Recently, a broad selection of defense departments, multi-national corporations and one science fiction author issued a threatcasting report related to an anticipated attack on Manhattan using a blend of physical and cyber methods to maximize damage and minimize response effectiveness. Threatcasting in this instance is being used to anticipate and prepare for the next likely domestic attack and either prevent it or mitigate the resulting damage. In May, another session will look more deeply into artificial intelligence, robotics and the growing inability to detect cyberattacks in a timely manner (among other things).
The practice of threatcasting actually has implications for business. If used appropriately, it could help a firm avoid the kinds of issues that have recently plagued organizations like HPE, Yahoo, Palm and Samsung.
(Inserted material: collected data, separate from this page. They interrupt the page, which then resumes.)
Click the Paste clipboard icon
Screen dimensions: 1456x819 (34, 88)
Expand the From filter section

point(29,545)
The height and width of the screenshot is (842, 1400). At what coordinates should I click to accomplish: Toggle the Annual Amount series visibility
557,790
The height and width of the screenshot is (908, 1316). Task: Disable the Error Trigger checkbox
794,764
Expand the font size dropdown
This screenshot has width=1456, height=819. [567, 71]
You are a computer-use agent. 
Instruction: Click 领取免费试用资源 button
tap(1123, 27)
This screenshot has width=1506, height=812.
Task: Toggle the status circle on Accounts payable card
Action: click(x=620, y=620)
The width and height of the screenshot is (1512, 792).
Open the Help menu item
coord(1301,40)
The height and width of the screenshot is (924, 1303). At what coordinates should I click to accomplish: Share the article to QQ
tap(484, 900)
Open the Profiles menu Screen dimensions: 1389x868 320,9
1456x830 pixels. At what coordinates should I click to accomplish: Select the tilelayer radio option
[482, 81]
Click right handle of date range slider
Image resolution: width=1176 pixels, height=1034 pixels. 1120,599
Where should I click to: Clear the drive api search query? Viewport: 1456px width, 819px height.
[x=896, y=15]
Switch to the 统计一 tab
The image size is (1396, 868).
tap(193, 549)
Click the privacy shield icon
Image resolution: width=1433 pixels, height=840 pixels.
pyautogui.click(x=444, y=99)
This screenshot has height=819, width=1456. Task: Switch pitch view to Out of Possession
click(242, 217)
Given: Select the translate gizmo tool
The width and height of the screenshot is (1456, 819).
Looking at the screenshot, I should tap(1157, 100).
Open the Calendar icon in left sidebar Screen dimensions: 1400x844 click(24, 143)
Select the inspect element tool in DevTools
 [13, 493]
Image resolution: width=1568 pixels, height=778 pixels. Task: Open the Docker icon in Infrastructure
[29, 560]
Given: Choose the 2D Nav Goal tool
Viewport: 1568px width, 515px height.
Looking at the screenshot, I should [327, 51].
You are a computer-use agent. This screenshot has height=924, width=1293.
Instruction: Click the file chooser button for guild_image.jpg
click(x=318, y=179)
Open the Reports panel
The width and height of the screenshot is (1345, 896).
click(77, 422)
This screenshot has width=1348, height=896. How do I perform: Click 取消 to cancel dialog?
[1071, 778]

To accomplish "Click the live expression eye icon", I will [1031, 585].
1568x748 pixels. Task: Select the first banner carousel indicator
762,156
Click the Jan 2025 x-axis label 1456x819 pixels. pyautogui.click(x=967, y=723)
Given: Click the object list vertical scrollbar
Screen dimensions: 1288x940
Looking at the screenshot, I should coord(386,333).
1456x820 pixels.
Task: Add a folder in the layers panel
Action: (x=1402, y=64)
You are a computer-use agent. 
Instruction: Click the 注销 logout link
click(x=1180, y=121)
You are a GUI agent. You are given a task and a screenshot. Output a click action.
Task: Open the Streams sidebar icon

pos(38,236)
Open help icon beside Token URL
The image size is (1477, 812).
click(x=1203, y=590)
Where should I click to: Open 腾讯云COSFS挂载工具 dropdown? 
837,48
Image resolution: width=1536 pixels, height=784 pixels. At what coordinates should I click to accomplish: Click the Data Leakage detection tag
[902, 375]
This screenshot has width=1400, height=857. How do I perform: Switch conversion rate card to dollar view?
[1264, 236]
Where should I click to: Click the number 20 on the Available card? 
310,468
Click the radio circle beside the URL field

If you go to the root of most corporate problems, you’ll often find the cause is in some way connected to a decision maker — or makers — who are focused excessively on the short term. They want a quick benefit, a quick fix. This near-obsessive focus on the present, which often revolves heavily around personal compensation or quarterly results, causes them to be blind to long-term trends. As a result, the individual or firm makes huge avoidable strategic errors.
We saw this broadly when Apple first entered the smartphone segment. Among other technology companies, the response was similar to Jung’s stages of grief. First, competing executives denied there was any issue. Then they got angry over Apple’s success. By the time they got to acceptance, Apple owned the market, and they really didn’t have any choice. Apple had a great product and a marketing-focused CEO in Steve Jobs, and he cut through a market dominated by financial types like a hot knife through butter.
I was recently in a session where a company facing a clear competitive challenge that would emerge in the future, argued that there was no veracity in the risk because they’d done very well last quarter. This is like pointing out a cliff that a driver is heading towards as a risk, only to have the driver argue that it was OK, because the car had been running really well of late.
What most companies need is a process that regularly forces executives to think strategically,so they can anticipate problems rather than being pounded into failure as a result of not anticipating them.
Threatcasting may be the answer.
I was a competitive analyst back when this function was far more popular and far better funded. Sadly, with the shift to an expense-driven tactical focus, many of these groups have been dramatically cut or eliminated. (And those that survived often learned that telling executives what they wanted to hear was far safer than telling them bad news they needed to know. Yes, shooting the messenger is a “thing.”)
The Delphi method was part of this work, but it had one critical flaw: Delphi efforts generally used internal people with an external facilitator who had no industry background. With this over focus on tactical performance, the efforts degraded over time. Threatcasting, done right, includes qualified external participants who are strategic in nature and fill the gaps that a traditional Delphi method effort leaves open.
Much as the referenced Army report showcased how a coordinated cyber and physical attack could devastate a city like New York, so to, this effort could identify competitive, environmental, regulatory or hostile trends and help a company develop a strategy to deal with them before the firm was devastated by them.
Threatcasting could dramatically change how companies anticipate and deal with future strategic problems. By moving beyond the Delphi method to better include external views, threatcasting could dramatically improve the long-term survivability of a firm.
Going forward, though, I think this effort could be improved with the addition of a strong deep learning artificial intelligence (AI), which could not only provide the group with accurate and timely information about world conditions but collect the thoughts of the group and then abstract the thinking across firms and efforts to improve the effectiveness of all related activities over time. The aggregated result could be the closest thing we’ll get to a real crystal ball this century.
However we get there, finding a way to overcome this tendency to focus excessively on tactical things will be critical to the survival of many businesses that otherwise likely won’t make it into next decade.